Re: KTable.suppress(Suppressed.untilWindowCloses) does not suppress some non-final results when the kafka streams process is restarted

Jonathan Santilli Fri, 01 Mar 2019 09:33:53 -0800

BTW, after stopping the app gracefully (Stream#close()), this error shows
up repeatedly:


2019-03-01 17:18:07,819 WARN
[XXX-116ba7c8-678e-47f7-9074-7d03627b1e1a-StreamThread-1]
internals.ProcessorStateManager (ProcessorStateManager.java:327) - task
[0_0] Failed to write offset checkpoint file to
[/tmp/kafka-stream/XXX/0_0/.checkpoint]

java.io.FileNotFoundException: /tmp/kafka-stream/XXX/0_0/.checkpoint.tmp
(No such file or directory)

at java.io.FileOutputStream.open0(Native Method) ~[?:1.8.0_191]

at java.io.FileOutputStream.open(FileOutputStream.java:270) ~[?:1.8.0_191]

at java.io.FileOutputStream.<init>(FileOutputStream.java:213) ~[?:1.8.0_191]

at java.io.FileOutputStream.<init>(FileOutputStream.java:162) ~[?:1.8.0_191]

at org.apache.kafka.streams.state.internals.OffsetCheckpoint.write(
OffsetCheckpoint.java:79) ~[kafka-streams-2.2.0.jar:?]

at
org.apache.kafka.streams.processor.internals.ProcessorStateManager.checkpoint(
ProcessorStateManager.java:325) [kafka-streams-2.2.0.jar:?]

at org.apache.kafka.streams.processor.internals.StreamTask.suspend(
StreamTask.java:599) [kafka-streams-2.2.0.jar:?]

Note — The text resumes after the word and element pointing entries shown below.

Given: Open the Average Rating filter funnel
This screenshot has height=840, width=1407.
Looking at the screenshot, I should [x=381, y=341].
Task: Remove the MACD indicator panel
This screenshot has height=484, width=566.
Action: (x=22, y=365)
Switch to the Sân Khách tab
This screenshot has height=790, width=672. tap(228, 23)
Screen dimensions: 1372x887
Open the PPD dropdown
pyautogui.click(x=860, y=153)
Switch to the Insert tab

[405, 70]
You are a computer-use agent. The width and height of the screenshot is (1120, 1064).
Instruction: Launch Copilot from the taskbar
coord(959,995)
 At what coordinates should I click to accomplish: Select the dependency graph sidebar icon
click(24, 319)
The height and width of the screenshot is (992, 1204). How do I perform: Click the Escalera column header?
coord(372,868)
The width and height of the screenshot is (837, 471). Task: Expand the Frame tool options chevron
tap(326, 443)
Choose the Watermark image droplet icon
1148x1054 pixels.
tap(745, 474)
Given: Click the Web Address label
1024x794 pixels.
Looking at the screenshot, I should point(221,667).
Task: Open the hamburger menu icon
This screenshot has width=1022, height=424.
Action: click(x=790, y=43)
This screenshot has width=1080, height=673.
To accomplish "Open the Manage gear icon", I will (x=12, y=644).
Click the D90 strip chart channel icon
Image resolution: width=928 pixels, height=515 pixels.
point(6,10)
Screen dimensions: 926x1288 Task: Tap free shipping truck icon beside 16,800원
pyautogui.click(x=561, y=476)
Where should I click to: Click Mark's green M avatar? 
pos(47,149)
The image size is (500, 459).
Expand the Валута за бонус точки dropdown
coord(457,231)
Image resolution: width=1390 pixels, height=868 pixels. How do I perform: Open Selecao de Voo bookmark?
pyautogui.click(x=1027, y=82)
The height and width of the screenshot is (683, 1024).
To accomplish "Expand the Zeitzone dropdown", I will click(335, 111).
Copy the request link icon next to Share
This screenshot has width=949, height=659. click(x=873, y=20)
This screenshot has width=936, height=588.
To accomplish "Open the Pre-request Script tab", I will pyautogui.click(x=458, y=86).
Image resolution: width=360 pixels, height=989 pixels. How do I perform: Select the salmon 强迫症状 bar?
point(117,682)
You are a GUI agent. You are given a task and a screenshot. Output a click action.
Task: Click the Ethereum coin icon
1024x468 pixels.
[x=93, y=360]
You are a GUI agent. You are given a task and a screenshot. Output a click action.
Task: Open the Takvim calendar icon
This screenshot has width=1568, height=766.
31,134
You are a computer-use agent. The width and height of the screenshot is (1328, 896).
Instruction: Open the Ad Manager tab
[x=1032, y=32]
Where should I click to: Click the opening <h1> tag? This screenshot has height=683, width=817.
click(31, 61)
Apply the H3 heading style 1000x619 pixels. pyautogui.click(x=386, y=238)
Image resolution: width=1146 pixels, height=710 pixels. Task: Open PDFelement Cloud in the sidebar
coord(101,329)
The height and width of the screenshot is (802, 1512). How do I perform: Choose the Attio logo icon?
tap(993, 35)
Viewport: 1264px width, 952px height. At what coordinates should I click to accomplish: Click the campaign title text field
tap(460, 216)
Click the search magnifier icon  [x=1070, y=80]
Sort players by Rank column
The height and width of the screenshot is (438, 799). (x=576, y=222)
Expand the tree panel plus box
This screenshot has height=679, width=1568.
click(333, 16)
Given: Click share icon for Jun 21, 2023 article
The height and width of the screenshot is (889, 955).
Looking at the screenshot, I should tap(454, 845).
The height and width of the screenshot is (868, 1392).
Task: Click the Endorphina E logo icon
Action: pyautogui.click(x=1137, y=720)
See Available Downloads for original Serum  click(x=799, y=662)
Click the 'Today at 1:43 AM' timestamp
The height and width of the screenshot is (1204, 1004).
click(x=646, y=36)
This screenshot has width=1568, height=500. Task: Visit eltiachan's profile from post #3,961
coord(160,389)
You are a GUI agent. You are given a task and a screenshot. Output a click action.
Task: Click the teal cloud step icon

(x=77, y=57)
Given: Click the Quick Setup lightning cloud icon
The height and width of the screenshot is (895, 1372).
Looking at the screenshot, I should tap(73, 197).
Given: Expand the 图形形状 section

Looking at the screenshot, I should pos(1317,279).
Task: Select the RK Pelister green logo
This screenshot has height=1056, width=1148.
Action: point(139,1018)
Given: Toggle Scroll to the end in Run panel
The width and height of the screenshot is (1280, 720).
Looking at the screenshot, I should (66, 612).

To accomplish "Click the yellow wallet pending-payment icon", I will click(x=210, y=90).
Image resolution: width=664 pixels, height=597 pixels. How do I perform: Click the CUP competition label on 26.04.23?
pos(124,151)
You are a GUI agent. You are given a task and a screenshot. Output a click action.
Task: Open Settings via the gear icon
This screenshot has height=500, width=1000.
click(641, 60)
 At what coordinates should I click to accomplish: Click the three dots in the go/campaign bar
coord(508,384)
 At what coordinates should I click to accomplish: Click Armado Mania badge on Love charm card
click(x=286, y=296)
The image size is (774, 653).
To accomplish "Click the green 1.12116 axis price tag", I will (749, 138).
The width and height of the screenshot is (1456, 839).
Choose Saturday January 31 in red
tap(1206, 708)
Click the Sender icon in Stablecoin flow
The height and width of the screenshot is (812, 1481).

at org.apache.kafka.streams.processor.internals.StreamTask.close(
StreamTask.java:721) [kafka-streams-2.2.0.jar:?]

at org.apache.kafka.streams.processor.internals.AssignedTasks.close(
AssignedTasks.java:337) [kafka-streams-2.2.0.jar:?]

at org.apache.kafka.streams.processor.internals.TaskManager.shutdown(
TaskManager.java:267) [kafka-streams-2.2.0.jar:?]

at
org.apache.kafka.streams.processor.internals.StreamThread.completeShutdown(
StreamThread.java:1209) [kafka-streams-2.2.0.jar:?]

at org.apache.kafka.streams.processor.internals.StreamThread.run(
StreamThread.java:786) [kafka-streams-2.2.0.jar:?]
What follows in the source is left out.